### DESCRIPTION OF THE TASK
Using the material below, print the line that contains "Open the 升级卡类型 dropdown", the line that contains "You are a GUI", and every line in between, exactly and nothing else.

### TASK DATA
──────────────────────────────

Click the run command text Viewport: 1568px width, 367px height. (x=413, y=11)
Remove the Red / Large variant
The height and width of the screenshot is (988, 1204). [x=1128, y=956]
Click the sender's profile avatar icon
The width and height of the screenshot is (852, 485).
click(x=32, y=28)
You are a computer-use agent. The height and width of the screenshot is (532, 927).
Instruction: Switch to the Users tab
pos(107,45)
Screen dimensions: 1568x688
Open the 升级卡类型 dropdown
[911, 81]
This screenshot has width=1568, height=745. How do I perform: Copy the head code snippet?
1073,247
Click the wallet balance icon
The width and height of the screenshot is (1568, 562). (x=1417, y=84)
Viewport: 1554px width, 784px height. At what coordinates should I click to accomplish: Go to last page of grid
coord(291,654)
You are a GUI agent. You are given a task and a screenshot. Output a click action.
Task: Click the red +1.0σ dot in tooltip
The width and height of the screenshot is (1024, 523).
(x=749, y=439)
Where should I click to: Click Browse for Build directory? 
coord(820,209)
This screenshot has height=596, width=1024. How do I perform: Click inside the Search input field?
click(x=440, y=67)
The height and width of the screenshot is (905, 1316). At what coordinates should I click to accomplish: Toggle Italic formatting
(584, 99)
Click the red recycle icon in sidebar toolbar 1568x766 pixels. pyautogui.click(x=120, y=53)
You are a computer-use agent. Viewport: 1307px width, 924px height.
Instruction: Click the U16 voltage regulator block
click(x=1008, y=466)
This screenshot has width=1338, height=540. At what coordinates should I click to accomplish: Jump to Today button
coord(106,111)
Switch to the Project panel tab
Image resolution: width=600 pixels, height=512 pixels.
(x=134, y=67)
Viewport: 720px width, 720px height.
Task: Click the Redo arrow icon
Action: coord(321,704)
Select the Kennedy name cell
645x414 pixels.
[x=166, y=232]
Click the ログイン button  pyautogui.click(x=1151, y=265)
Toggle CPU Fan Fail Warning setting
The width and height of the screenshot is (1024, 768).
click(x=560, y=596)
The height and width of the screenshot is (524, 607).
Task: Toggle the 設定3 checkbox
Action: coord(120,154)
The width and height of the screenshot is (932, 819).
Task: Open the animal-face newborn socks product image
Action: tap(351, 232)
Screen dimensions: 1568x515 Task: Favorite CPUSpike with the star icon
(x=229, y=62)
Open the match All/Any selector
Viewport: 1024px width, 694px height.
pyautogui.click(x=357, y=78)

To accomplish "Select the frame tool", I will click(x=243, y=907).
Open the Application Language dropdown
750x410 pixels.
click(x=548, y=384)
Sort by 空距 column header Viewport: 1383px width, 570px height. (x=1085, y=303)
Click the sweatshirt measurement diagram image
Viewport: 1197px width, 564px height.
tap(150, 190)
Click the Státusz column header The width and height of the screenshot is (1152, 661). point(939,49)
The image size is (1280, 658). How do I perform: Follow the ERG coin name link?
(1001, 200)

──────────────────────────────

### RESULT OF THE EXERCISE
Open the 升级卡类型 dropdown
[911, 81]
This screenshot has width=1568, height=745. How do I perform: Copy the head code snippet?
1073,247
Click the wallet balance icon
The width and height of the screenshot is (1568, 562). (x=1417, y=84)
Viewport: 1554px width, 784px height. At what coordinates should I click to accomplish: Go to last page of grid
coord(291,654)
You are a GUI agent. You are given a task and a screenshot. Output a click action.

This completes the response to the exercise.